* [What is being asked]:
Recast the data as a numbered list, starting at the very first line and ending at the line that contains "quick-withdraw-button: Withdraw is", with blank lines skipped. Leave the pictures out.

··· Exercise materials ···

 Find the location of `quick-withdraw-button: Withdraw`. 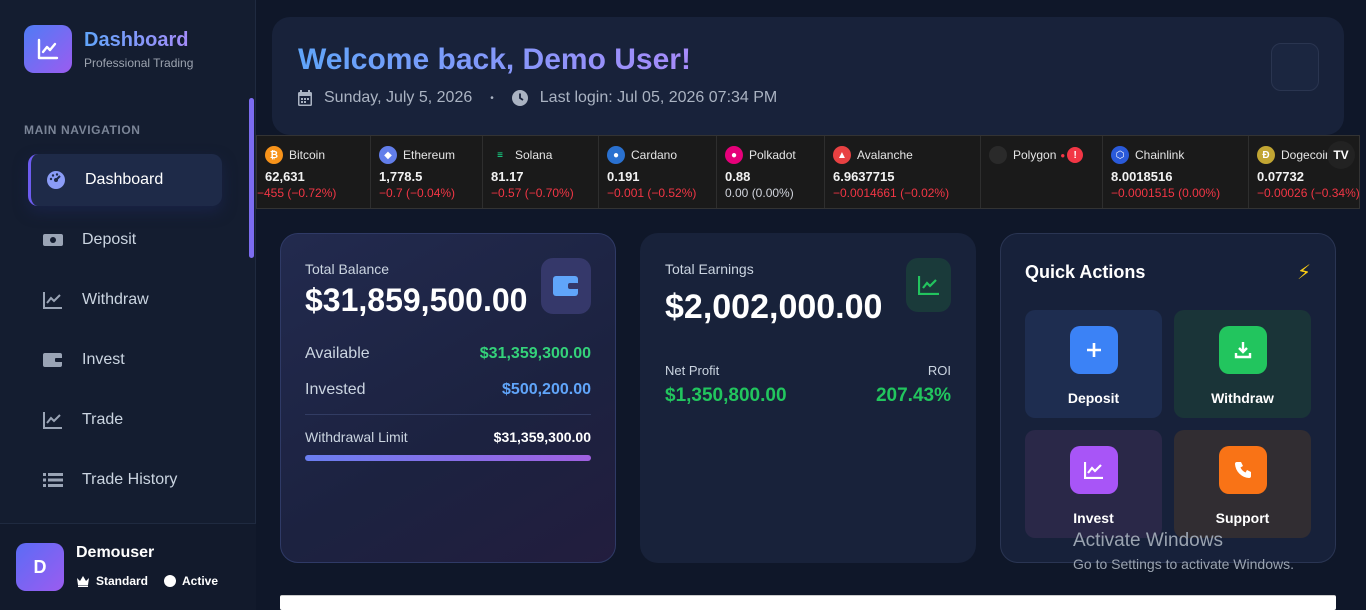

quick-withdraw-button: Withdraw is located at coordinates (1242, 364).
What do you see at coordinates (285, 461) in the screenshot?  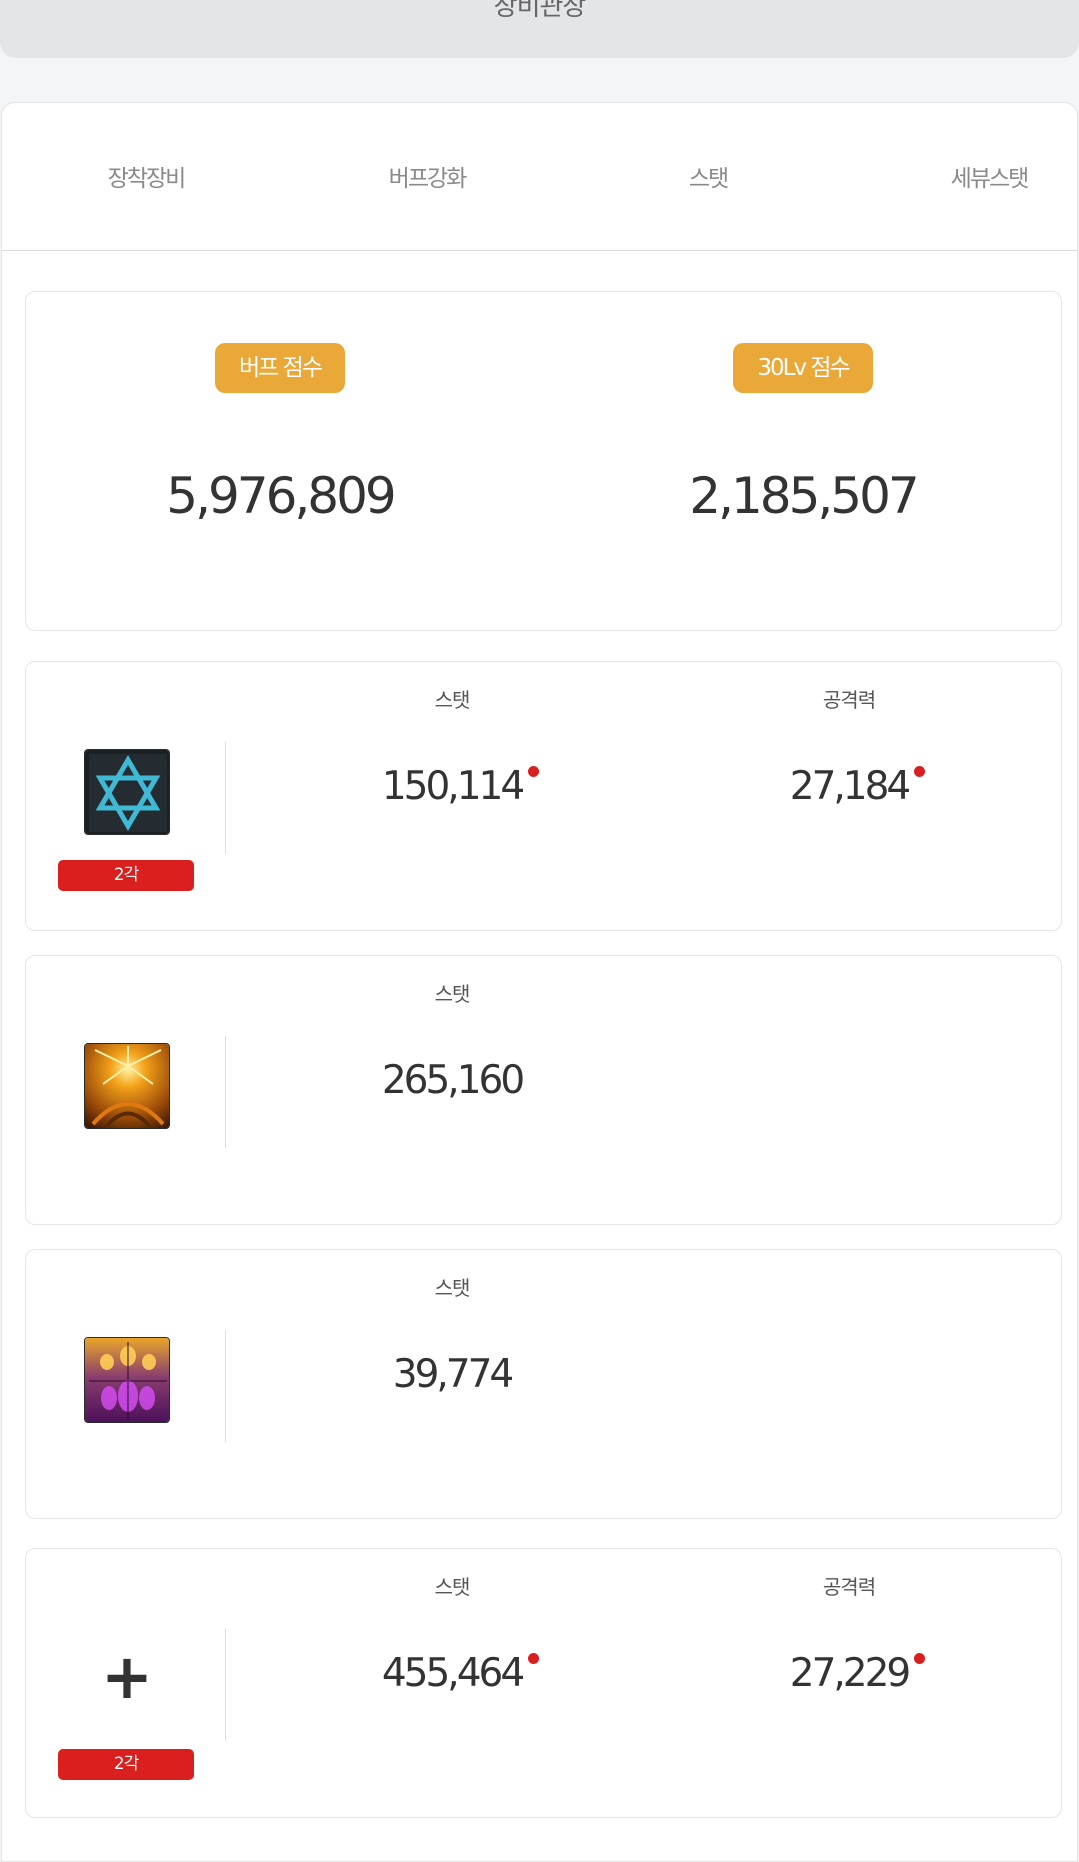 I see `buff-score: 버프 점수 5,976,809` at bounding box center [285, 461].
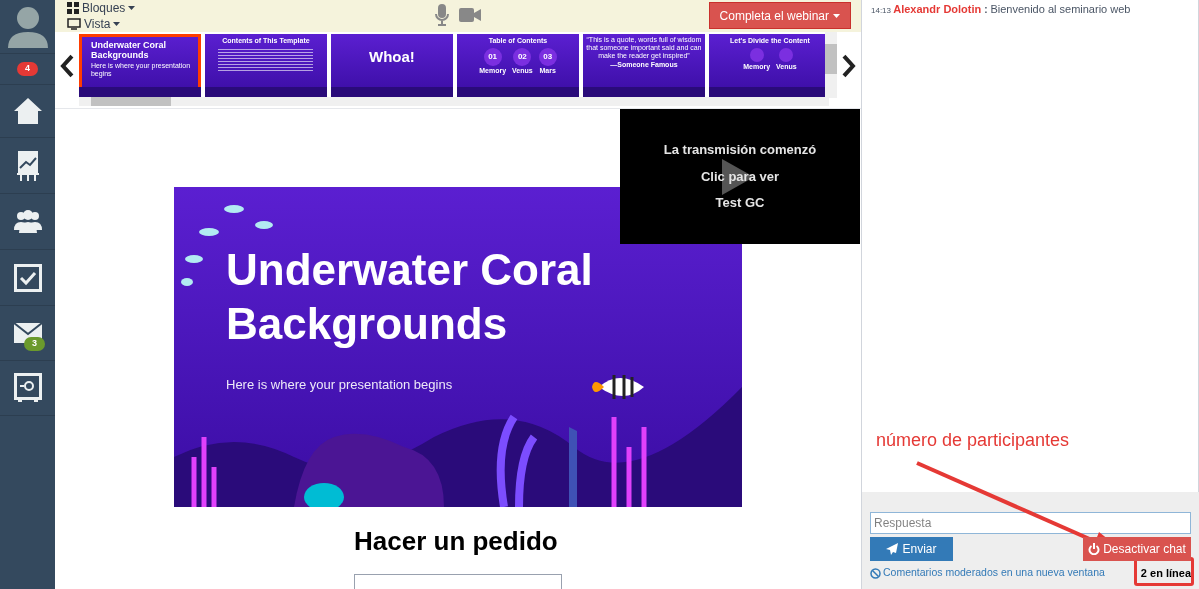  Describe the element at coordinates (28, 222) in the screenshot. I see `people-icon` at that location.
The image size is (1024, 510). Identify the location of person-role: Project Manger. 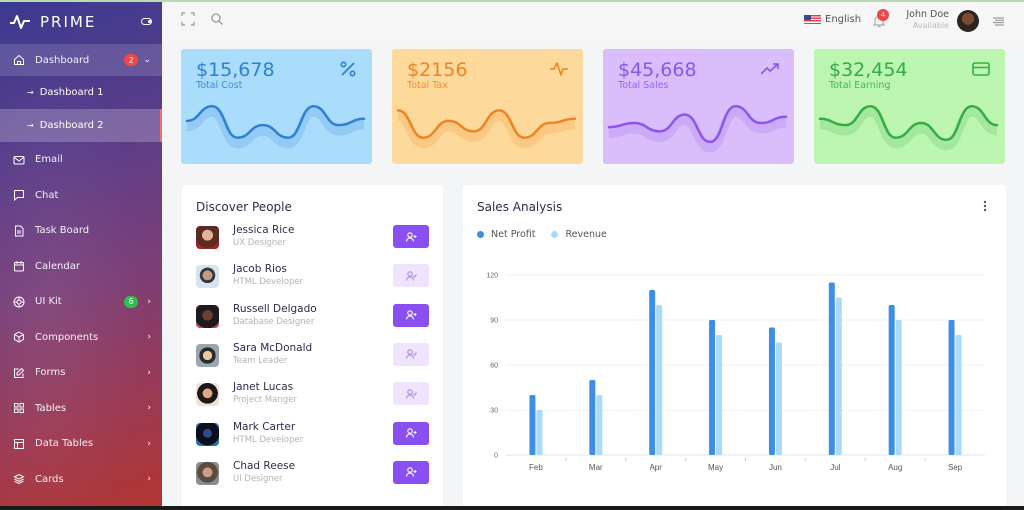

···

* [Task solution]:
1.  Find the location of `quick-withdraw-button: Withdraw`. 
2. quick-withdraw-button: Withdraw is located at coordinates (1242, 364).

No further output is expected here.